Originally published at https://borgenproject.org/spread-diseases-in-eritrea/
Eritrea is a northeast African country on the Red Sea coast with a population of 5.8 million. In recent decades, Eritrea has made great strides in improving the health of its population as part of the Millennial Development Goals. In particular, Eritrea has focused on child health and has made progress in eliminating childhood diseases such as measles with improved immunization and nutrition programs. Between 1993 and 2008, the number of Eritreans vaccinated against measles skyrocketed from 34 percent to 95 percent. Diseases in Eritrea remain a consistent health threat, however, because despite these health improvements, poverty in the country creates health challenges.
Much of Eritrea’s current health concerns revolve around vector-borne and mosquito-borne illnesses such as Yellow Fever and Malaria. Malaria has been one of the country’s top concerns in recent decades, as Eritrea has made a conscious effort to reduce the spread of the disease and joined the African Leaders Malaria Alliance. Since approximately 70 percent of the population lives in high-risk areas, the Eritrean government has responded with a variety of strategies, such as the promotion of national campaigns and community based-programs encouraging medical checkups. Today, nearly 70 percent of children below age five now sleep under insecticide-treated nets, and more than 60 percent of citizens own at least two ITNs. These measures have succeeded, helping Eritrea reduce annual malaria incidence by 85 percent between 1998 and 2012.

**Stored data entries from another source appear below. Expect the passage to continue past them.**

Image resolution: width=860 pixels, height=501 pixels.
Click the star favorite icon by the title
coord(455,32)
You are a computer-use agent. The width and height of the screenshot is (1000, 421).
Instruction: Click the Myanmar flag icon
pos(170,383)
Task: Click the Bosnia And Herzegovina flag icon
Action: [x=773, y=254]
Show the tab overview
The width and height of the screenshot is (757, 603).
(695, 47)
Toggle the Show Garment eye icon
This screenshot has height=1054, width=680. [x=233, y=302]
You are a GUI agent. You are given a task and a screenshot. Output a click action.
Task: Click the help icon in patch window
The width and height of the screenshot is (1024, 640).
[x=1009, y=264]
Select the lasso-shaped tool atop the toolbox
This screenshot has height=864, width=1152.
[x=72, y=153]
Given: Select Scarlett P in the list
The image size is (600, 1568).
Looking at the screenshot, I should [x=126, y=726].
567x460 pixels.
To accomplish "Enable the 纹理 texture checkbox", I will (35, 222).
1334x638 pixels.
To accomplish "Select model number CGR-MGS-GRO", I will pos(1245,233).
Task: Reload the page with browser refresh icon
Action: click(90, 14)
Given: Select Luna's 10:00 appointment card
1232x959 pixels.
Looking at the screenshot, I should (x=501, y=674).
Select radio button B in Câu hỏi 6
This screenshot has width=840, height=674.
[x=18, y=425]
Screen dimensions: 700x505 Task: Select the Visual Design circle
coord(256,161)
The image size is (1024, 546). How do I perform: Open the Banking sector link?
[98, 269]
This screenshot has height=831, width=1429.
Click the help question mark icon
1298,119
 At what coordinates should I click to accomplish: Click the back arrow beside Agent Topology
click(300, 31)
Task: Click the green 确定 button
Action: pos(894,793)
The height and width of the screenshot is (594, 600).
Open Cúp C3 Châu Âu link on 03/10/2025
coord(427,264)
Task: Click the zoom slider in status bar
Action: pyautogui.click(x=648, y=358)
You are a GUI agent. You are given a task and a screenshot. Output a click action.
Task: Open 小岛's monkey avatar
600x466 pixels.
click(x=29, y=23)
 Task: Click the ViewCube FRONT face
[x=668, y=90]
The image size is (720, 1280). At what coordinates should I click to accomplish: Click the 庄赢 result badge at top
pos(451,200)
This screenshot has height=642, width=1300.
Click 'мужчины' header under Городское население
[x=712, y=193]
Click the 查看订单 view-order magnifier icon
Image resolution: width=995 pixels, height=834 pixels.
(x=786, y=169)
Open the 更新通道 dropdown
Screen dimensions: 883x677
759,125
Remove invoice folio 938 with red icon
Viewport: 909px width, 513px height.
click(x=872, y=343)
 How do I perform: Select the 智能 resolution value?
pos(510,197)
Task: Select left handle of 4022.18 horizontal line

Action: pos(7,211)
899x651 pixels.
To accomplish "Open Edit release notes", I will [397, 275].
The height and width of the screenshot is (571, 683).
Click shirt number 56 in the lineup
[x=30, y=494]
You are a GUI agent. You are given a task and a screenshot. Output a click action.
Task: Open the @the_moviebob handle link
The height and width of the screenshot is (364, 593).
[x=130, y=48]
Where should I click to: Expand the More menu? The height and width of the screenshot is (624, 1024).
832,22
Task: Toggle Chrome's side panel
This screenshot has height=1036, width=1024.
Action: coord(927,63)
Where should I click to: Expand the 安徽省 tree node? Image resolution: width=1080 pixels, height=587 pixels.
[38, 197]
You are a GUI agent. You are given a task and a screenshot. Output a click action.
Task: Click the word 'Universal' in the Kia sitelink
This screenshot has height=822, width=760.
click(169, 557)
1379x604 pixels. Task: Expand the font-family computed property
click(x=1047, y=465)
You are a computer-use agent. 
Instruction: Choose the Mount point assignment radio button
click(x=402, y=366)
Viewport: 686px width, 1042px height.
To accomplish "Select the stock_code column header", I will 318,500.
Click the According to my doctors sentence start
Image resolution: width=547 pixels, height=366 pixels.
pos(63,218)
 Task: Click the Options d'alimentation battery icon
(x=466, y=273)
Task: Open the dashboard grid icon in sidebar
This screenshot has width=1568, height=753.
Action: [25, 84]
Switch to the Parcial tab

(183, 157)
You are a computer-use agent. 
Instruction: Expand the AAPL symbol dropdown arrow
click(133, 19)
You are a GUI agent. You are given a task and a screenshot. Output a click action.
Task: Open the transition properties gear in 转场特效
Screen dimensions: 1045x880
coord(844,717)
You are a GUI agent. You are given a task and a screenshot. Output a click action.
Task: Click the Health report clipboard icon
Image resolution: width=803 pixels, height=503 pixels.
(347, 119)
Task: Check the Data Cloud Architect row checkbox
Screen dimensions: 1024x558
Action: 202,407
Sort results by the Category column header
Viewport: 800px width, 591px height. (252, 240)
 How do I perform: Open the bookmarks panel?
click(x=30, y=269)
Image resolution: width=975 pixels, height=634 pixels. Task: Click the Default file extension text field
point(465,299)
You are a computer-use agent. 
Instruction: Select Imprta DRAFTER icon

Eritrea’s vaccination coverage has improved so rapidly that it is now among the top African countries based on DTP3 disease coverage. DTP3 immunization, which covers diphtheria, tetanus and pertussis, has been at 99 percent since 2008, far above the African average of 64 percent.
However, diseases connected to diet and nutrition such as diabetes and diarrheal diseases also pose a threat to the Eritrean population. An estimated 22,700 children under five are projected to be affected by severe acute malnutrition (SAM) in 2017, and according to national data, half of Eritrean children are stunted. UNICEF Eritrea has made fighting these diseases a top priority, and provides women and children with water and nutritional supplies as well as hygienic services and child protection services as part of its Humanitarian Action for Children.
One of the main issues preventing Eritrea from further reducing the spread of disease is the lack of doctors and physicians in the country. Although the number of physiciansin Eritrea doubled in recent years, medical staffing remains far below estimated needs and targeted goals for the future, and as a result, diseases like tuberculosis and yellow fever remain a threat.
In the future, Eritrea can look to its success with controlling the spread of malaria as a prime example of the effectiveness of awareness campaigns coupled with immunization and nutrition programs. As Eritrea grows as a country, it will face new health concerns regarding immunization and disease. Preventing diseases in Eritrea will continue to be a part of the government’s goals as part of the 2030 Millennial Development Goals, as the country aims to secure a prosperous future for its people.